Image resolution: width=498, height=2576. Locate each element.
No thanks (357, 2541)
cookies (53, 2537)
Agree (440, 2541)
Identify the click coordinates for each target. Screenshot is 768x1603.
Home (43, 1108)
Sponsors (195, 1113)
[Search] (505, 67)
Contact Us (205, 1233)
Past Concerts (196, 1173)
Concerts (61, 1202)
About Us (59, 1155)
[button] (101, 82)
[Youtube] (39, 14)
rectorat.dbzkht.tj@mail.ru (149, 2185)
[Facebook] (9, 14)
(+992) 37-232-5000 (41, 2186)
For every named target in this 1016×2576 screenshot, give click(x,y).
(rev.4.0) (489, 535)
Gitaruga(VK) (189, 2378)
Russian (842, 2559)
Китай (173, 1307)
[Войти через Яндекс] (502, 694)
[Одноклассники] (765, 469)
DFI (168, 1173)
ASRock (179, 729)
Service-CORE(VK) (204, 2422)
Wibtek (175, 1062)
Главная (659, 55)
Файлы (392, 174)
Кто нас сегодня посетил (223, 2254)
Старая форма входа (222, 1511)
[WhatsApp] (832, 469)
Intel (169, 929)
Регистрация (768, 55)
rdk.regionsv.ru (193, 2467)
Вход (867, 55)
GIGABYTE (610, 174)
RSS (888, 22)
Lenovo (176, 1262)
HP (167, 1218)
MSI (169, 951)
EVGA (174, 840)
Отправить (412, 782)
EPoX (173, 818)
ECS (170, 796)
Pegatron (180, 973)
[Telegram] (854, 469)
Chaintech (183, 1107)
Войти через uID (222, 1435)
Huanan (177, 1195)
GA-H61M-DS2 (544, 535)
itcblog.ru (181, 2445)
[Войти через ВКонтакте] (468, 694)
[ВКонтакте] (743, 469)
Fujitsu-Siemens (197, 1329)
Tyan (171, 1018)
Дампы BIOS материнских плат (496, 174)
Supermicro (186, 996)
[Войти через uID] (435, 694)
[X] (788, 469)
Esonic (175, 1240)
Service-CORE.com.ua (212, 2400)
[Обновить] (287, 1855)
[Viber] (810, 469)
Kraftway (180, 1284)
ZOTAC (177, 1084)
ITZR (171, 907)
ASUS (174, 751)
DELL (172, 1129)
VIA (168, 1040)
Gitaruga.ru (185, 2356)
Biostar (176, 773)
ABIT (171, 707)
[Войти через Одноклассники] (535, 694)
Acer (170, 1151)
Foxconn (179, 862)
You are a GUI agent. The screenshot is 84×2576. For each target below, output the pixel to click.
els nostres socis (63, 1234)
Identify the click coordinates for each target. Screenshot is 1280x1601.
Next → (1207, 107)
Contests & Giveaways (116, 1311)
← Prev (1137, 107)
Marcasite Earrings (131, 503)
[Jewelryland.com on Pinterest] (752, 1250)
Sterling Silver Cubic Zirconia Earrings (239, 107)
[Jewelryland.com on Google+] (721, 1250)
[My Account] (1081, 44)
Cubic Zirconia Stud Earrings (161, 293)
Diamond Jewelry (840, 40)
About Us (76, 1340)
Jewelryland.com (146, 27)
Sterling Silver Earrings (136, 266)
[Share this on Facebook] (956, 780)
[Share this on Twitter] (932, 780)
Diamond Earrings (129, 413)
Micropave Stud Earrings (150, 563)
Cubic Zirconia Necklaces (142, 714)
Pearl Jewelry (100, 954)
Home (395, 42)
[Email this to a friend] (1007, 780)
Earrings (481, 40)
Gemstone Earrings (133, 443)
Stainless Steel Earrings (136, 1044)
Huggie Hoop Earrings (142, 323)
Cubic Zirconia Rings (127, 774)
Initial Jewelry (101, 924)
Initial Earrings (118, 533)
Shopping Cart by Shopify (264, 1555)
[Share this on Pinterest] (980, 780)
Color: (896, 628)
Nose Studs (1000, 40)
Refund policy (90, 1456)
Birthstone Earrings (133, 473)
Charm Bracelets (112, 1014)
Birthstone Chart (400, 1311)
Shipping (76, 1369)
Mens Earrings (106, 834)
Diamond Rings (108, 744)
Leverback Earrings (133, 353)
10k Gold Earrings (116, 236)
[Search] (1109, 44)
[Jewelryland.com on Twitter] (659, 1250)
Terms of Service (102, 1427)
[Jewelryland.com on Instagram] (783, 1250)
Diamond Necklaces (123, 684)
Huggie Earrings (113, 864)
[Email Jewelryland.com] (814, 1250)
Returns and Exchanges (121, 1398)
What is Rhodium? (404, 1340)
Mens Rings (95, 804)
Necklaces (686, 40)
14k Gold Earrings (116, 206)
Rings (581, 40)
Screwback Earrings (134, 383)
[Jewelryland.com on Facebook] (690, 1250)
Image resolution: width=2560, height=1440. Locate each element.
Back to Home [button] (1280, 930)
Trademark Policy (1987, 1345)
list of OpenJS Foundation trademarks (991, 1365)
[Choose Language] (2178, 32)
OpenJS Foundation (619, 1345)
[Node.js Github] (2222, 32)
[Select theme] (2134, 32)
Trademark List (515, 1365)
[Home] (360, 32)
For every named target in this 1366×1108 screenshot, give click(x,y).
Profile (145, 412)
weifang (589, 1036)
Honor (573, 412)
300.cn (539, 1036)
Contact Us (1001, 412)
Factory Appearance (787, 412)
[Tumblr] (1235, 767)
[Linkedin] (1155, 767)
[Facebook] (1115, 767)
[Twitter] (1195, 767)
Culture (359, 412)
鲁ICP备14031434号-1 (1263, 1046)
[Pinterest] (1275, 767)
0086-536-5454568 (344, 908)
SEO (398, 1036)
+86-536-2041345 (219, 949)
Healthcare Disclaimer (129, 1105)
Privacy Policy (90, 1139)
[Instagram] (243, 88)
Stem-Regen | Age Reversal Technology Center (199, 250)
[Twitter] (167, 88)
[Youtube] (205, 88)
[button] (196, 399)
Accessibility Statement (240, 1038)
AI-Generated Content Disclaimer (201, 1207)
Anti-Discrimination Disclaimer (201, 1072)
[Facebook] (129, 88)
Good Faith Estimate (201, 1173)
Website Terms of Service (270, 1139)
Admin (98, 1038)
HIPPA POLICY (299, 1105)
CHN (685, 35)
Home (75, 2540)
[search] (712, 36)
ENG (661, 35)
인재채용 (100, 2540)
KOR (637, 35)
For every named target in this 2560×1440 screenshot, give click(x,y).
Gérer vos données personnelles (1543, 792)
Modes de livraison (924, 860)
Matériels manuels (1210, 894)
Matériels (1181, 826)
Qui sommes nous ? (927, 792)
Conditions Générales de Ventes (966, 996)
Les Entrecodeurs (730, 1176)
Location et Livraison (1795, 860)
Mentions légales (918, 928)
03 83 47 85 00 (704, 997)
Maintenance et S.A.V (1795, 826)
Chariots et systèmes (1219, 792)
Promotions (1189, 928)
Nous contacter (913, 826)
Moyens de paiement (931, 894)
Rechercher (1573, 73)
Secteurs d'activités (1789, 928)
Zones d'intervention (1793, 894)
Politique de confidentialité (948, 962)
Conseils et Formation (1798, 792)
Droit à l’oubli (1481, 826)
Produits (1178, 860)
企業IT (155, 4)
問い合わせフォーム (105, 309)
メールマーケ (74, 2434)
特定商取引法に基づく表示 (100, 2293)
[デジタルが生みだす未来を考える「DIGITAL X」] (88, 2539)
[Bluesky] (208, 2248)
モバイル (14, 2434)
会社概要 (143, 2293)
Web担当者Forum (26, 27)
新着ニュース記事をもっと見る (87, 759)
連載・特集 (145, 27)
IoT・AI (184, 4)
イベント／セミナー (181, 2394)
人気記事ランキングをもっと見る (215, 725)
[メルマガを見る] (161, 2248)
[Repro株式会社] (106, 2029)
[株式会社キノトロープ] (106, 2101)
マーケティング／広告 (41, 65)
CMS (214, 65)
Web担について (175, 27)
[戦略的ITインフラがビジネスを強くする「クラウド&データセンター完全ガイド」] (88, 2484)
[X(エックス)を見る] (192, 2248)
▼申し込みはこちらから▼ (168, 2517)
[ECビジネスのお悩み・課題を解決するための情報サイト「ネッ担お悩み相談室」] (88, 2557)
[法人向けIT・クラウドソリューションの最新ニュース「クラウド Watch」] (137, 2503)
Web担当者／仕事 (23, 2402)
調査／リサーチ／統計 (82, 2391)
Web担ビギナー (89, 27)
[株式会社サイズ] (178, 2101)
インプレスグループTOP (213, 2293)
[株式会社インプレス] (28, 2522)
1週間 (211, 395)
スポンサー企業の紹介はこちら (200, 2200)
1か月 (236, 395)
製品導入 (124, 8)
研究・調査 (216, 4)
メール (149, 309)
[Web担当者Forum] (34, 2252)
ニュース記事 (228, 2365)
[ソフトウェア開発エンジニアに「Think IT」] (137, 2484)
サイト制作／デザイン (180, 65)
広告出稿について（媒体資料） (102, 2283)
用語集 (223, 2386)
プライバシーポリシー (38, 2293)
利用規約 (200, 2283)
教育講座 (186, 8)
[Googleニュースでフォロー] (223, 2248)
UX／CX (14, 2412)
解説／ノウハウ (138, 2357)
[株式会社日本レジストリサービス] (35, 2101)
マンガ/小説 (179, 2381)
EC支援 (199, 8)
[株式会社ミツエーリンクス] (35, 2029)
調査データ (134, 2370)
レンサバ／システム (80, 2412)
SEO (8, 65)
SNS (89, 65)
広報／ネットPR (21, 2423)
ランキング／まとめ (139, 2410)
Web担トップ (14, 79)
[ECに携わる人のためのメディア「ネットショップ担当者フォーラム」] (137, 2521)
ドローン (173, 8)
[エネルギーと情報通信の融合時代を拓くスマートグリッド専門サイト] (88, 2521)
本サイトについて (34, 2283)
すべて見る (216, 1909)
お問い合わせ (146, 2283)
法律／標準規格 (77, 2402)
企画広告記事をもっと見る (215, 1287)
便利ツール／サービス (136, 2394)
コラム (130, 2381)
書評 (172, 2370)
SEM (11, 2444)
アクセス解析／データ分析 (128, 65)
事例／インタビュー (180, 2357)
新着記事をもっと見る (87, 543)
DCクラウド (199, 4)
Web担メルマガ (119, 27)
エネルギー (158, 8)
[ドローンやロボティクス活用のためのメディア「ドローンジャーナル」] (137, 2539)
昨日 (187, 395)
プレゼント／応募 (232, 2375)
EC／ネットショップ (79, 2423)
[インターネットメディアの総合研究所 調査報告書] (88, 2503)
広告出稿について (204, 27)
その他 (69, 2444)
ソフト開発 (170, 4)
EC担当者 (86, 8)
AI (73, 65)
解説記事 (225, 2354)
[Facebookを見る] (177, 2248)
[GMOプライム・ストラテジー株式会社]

> [What you will do]: Only lines with the string "Huggie" belong in the answer; copy each of them from the listing.

> [Answer to the exercise]:
Huggie Hoop Earrings (142, 323)
Huggie Earrings (113, 864)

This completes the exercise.